Pancreatoblastomas and acinar cell carcinomas are regarded to be related neoplasms that share many histologic features (dense cellularity, solid and acinar patterns, monotonous nuclei with prominent nucleoli) and demonstrate acinar differentiation by immunohistochemistry, often with neuroendocrine differentiation as well. Accordingly, the distinction of acinar cell carcinoma and pancreatoblastoma can be challenging in some cases, especially on the basis of biopsies that may not sample the characteristic squamoid nests of pancreatoblastomas. Detailed guidance regarding this differential diagnosis is presented elsewhere1,4,5.

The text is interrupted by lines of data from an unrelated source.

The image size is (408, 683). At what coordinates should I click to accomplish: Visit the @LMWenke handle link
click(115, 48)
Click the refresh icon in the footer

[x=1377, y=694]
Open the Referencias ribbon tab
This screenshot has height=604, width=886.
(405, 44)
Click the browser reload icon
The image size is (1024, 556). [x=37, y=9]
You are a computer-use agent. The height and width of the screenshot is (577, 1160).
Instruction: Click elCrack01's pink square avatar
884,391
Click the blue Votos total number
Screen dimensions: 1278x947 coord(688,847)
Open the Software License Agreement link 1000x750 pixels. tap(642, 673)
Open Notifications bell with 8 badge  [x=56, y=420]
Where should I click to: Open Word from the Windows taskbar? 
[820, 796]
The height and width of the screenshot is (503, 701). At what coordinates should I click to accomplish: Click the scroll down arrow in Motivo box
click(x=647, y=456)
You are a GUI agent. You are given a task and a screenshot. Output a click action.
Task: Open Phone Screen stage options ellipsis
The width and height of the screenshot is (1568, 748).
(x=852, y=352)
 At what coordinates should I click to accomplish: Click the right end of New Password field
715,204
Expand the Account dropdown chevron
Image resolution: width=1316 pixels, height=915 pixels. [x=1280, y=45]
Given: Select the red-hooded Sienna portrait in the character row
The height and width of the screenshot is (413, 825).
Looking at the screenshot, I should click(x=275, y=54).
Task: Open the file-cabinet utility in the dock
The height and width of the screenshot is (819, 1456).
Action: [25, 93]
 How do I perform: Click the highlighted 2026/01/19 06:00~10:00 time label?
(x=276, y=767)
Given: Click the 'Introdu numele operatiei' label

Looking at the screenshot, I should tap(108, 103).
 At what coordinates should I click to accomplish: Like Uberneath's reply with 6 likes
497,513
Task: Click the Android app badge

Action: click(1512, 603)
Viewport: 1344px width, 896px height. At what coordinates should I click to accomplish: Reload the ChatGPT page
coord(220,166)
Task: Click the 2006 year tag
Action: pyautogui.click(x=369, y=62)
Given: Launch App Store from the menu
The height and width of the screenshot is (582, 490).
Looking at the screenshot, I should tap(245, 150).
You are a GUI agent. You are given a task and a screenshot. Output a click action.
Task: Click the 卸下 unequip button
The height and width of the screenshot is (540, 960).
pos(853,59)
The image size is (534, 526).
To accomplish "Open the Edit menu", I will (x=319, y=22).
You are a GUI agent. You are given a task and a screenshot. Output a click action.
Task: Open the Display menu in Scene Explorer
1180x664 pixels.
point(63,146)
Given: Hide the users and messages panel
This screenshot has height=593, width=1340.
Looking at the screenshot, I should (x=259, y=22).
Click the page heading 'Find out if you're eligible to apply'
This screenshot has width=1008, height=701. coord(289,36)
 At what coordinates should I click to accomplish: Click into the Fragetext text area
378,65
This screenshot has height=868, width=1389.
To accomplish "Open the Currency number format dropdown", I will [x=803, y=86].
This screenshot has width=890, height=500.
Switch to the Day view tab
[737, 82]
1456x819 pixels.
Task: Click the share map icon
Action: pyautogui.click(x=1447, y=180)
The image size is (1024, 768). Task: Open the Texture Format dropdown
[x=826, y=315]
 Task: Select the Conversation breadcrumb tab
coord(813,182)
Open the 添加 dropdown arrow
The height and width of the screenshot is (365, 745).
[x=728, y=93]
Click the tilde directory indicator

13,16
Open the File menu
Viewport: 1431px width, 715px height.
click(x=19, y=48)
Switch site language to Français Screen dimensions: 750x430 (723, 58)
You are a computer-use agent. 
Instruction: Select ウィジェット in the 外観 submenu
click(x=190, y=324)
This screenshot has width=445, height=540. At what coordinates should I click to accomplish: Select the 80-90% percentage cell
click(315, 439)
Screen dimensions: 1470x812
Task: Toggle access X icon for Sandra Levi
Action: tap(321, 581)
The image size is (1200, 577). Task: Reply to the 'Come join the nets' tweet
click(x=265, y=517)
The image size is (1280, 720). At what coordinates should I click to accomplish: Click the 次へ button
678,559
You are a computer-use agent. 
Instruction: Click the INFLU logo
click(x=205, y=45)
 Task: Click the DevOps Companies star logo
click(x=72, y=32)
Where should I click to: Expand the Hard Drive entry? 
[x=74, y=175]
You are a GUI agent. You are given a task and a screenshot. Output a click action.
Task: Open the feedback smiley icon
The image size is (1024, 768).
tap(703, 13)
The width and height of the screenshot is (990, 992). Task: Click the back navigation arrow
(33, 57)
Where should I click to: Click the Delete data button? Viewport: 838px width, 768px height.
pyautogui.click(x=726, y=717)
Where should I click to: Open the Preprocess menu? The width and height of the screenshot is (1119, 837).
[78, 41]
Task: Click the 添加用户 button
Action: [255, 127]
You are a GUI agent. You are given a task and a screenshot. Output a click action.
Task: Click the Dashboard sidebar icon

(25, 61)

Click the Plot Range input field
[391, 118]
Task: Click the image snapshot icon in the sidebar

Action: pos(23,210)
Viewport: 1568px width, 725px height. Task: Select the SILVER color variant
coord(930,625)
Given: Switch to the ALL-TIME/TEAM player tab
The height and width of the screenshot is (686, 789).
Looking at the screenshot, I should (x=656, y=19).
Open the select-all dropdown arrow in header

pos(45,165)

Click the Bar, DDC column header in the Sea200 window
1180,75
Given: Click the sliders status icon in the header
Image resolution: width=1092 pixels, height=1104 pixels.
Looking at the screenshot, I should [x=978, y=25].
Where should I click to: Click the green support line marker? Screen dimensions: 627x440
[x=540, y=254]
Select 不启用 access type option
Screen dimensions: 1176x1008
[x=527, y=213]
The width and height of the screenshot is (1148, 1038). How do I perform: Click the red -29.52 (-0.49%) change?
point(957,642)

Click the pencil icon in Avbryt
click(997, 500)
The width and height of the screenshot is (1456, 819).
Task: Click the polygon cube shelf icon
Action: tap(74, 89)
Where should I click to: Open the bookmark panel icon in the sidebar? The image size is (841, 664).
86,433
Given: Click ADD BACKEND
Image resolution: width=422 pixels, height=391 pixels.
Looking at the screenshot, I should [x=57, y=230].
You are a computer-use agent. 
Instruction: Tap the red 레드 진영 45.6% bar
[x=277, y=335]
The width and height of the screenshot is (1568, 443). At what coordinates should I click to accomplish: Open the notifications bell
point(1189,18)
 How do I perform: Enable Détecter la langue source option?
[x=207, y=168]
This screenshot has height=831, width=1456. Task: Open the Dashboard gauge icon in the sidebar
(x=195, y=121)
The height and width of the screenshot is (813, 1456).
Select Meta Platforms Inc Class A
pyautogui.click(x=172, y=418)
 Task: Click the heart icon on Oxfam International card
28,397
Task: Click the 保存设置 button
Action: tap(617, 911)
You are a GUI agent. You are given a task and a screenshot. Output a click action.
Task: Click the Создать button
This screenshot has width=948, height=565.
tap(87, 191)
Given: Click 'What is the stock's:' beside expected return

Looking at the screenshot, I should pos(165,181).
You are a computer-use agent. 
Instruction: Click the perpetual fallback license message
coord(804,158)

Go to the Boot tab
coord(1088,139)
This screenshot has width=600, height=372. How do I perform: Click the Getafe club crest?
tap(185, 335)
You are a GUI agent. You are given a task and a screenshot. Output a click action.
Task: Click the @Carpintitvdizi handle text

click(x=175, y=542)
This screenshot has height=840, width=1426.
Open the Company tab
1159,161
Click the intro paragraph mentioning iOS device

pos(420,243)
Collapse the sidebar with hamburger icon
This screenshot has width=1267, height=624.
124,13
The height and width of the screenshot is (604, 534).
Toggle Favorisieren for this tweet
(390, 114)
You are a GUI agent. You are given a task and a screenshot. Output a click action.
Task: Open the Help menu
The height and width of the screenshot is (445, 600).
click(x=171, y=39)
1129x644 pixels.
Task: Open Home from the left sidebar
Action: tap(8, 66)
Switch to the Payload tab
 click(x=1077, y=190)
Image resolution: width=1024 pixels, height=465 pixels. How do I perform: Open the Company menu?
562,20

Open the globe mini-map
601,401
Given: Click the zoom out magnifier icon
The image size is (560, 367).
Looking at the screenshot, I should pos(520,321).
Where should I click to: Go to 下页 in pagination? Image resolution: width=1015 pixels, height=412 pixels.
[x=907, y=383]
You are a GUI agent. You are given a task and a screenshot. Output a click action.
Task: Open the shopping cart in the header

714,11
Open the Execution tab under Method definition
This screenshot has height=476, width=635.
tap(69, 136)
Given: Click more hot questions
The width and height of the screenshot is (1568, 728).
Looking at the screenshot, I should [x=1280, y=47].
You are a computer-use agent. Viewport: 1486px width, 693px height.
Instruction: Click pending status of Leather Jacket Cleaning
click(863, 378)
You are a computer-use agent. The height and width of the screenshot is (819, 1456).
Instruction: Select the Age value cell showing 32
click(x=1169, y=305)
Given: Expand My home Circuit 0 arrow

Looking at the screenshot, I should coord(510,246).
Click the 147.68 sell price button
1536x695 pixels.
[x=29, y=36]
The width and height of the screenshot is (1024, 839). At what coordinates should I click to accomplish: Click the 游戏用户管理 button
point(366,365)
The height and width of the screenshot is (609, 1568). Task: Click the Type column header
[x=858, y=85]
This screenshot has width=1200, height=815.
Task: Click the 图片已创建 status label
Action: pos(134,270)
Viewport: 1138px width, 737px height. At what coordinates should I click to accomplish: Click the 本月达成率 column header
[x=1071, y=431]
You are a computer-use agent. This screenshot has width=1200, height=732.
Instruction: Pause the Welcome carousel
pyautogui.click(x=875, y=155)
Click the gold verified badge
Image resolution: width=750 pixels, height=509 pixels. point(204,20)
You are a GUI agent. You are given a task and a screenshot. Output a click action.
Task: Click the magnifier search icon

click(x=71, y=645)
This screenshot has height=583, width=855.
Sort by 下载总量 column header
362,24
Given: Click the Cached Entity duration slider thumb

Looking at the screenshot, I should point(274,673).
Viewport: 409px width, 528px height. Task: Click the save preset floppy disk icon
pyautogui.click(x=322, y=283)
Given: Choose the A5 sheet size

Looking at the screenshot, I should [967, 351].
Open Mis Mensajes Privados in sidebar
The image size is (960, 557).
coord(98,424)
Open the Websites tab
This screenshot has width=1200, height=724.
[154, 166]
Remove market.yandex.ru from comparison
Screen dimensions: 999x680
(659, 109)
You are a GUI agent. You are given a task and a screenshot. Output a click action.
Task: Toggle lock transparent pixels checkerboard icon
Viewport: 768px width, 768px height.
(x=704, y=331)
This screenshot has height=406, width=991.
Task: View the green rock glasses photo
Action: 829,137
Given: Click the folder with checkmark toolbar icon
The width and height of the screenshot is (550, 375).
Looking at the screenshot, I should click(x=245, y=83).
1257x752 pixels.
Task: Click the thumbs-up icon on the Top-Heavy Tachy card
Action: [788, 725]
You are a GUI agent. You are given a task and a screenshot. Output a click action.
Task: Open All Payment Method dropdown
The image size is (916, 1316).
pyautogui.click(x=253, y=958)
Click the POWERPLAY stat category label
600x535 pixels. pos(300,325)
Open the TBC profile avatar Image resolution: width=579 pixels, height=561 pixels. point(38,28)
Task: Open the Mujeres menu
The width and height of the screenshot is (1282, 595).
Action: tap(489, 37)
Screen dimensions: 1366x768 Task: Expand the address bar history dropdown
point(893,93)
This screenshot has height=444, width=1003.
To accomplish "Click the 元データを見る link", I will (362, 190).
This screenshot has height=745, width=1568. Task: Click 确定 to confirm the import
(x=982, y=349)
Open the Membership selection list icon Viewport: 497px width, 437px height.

More recently, molecular characterization of the neoplasms has buttressed traditional classification schemes and enabled identification of subcategories as well as opportunities for targeted therapeutic interventions. Molecularly, PDAC is driven by mutations in TP53, CDKN2A, SMAD4, and the RAS-MAPK pathway, most commonly KRAS, and rarely by gene fusions6,7,8. ACCs, PBs, and SPNs are all associated with WNT pathway alterations, although to different degrees. SPNs are almost universally associated with mutations in CTNNB1 and WNT pathway inactivation3,9. PBs harbor CTNBB1 mutations in approximately 90% of cases and APC mutations in the remaining cases, along with near universal loss of heterozygosity (LOH) of chromosome arm 11p10. ACCs show a more varied mutational landscape with subgroups being driven by gene fusions in the MAPK pathway (BRAF, RAF1, and RET), alterations in DNA repair pathway genes (BRCA1/2, ATM, mismatch repair genes), and less frequently mutations affecting CTNNB1 or APC11,12,13. PanNETs are associated with MEN1 mutations, alterations in PI3K/Akt/mTOR pathway genes (e.g., PIK3CA, PTEN, TSC1, TSC2, VHL), and telomere maintenance genes (DAXX, ATRX)14,15,16,17.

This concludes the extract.